# Provided data
--- start ---
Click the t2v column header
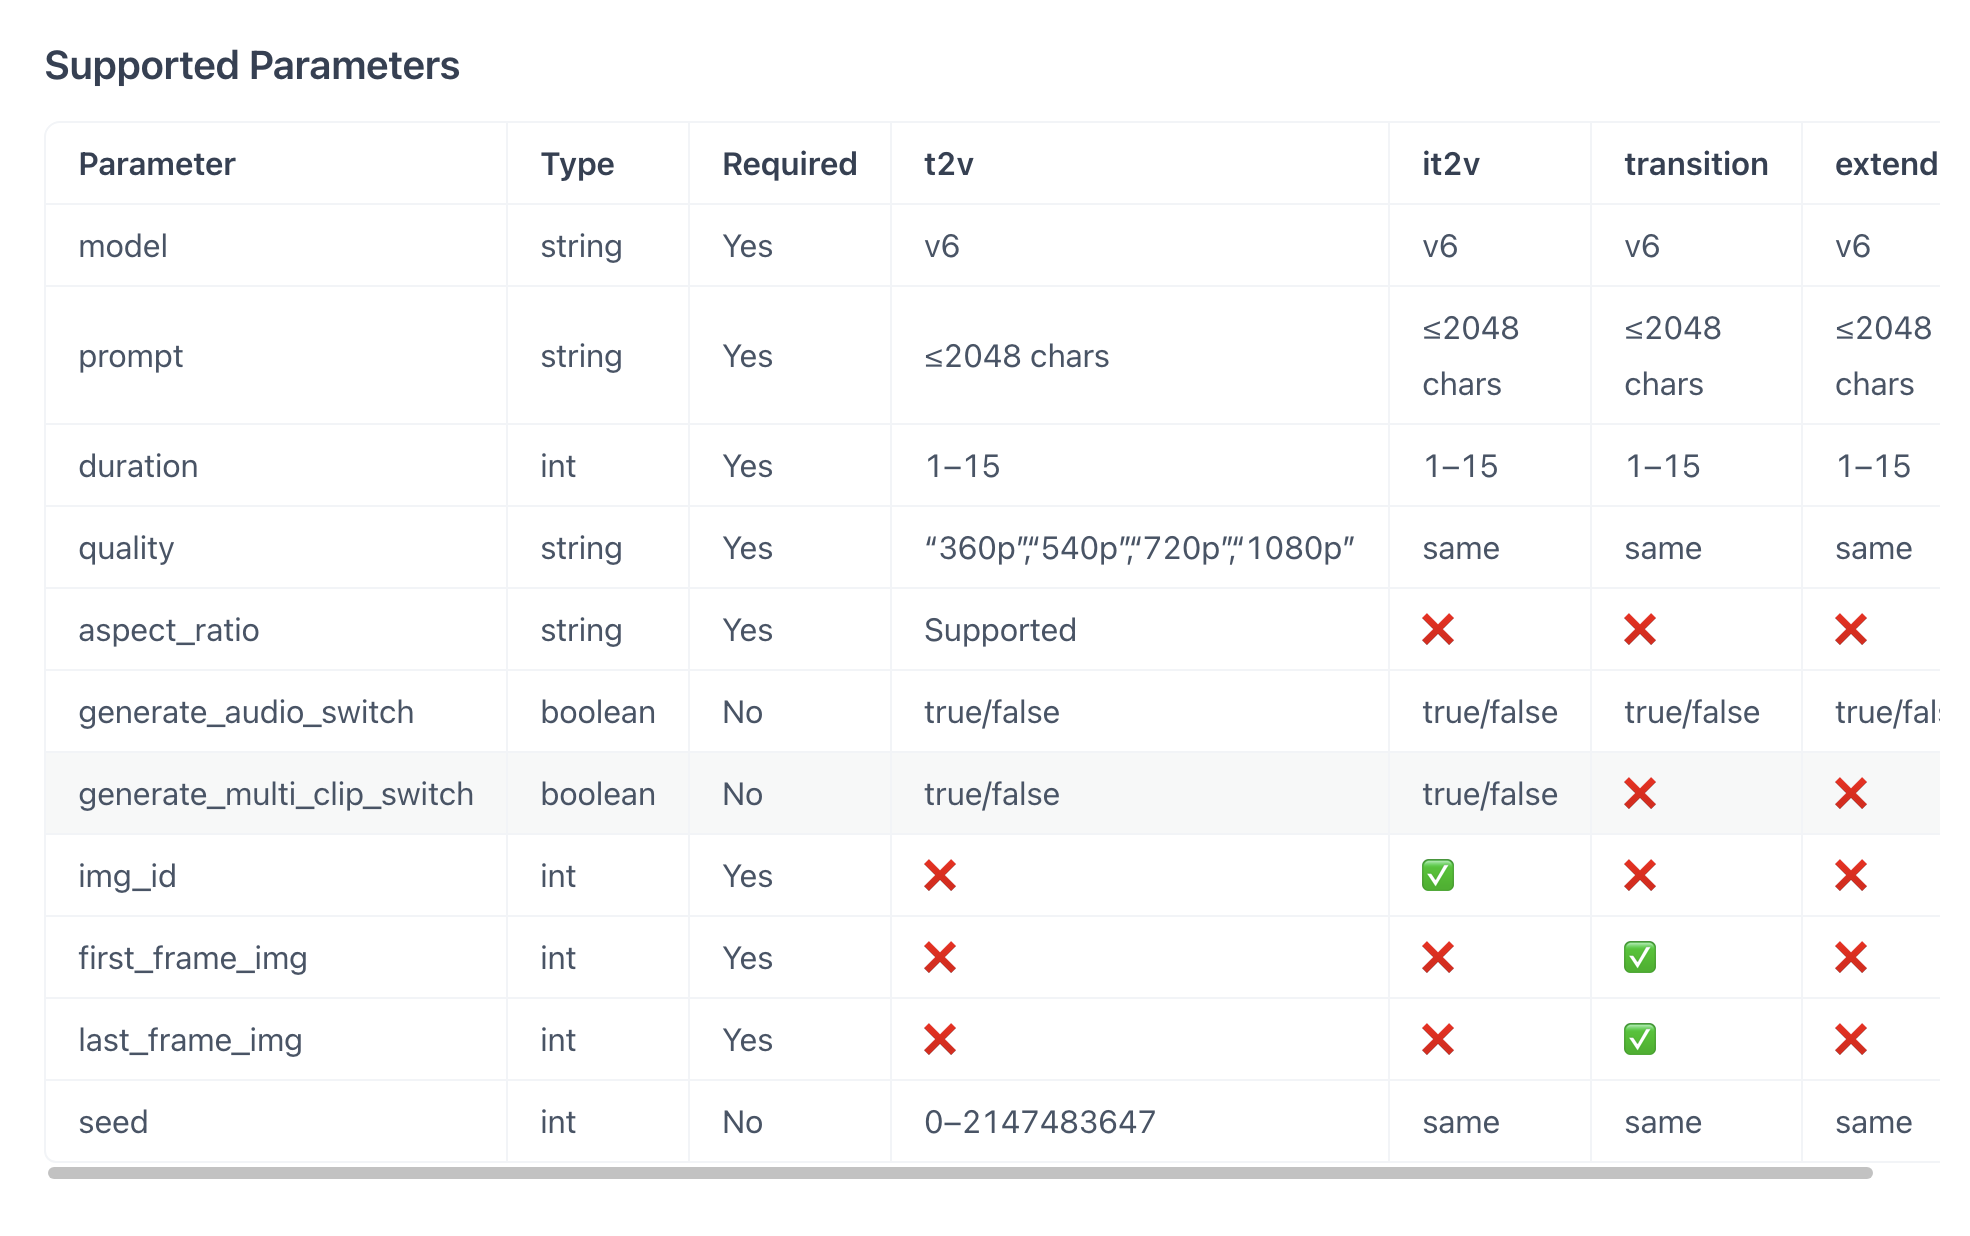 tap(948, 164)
--- end ---
--- start ---
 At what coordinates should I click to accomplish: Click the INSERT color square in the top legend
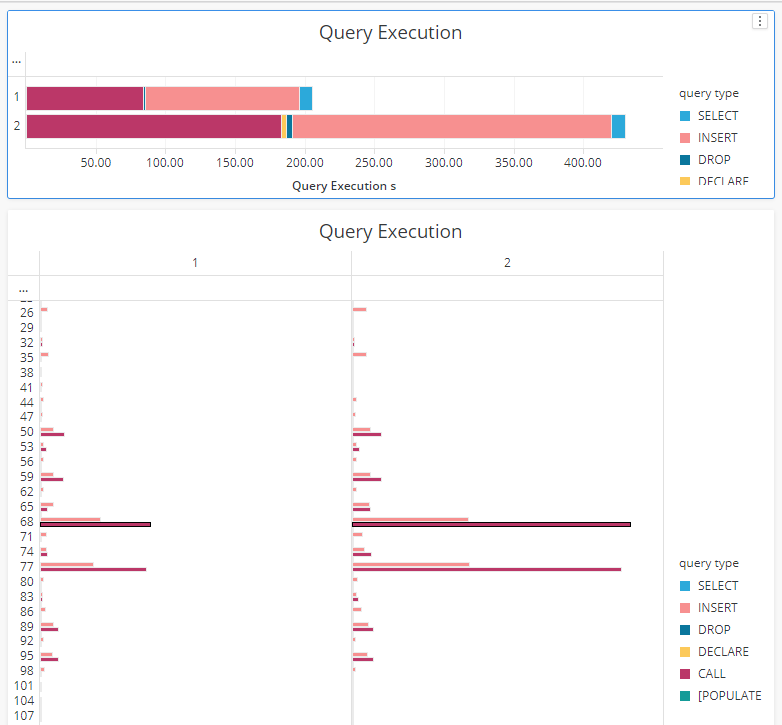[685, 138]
--- end ---
--- start ---
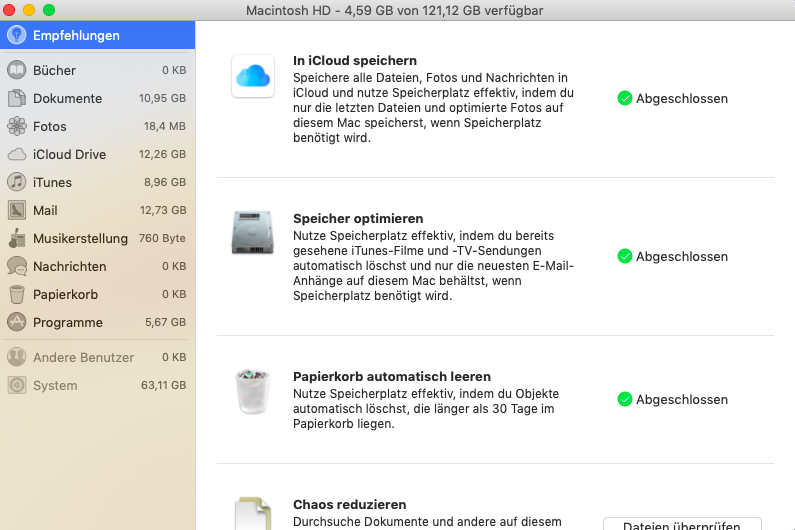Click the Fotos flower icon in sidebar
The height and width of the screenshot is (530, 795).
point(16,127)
--- end ---
# Goal
Quote the material from the line with "Click the Fotos flower icon in sidebar" up to and including the line with "point(16,127)", leaving out the pictures.

# Completed exercise
Click the Fotos flower icon in sidebar
The height and width of the screenshot is (530, 795).
point(16,127)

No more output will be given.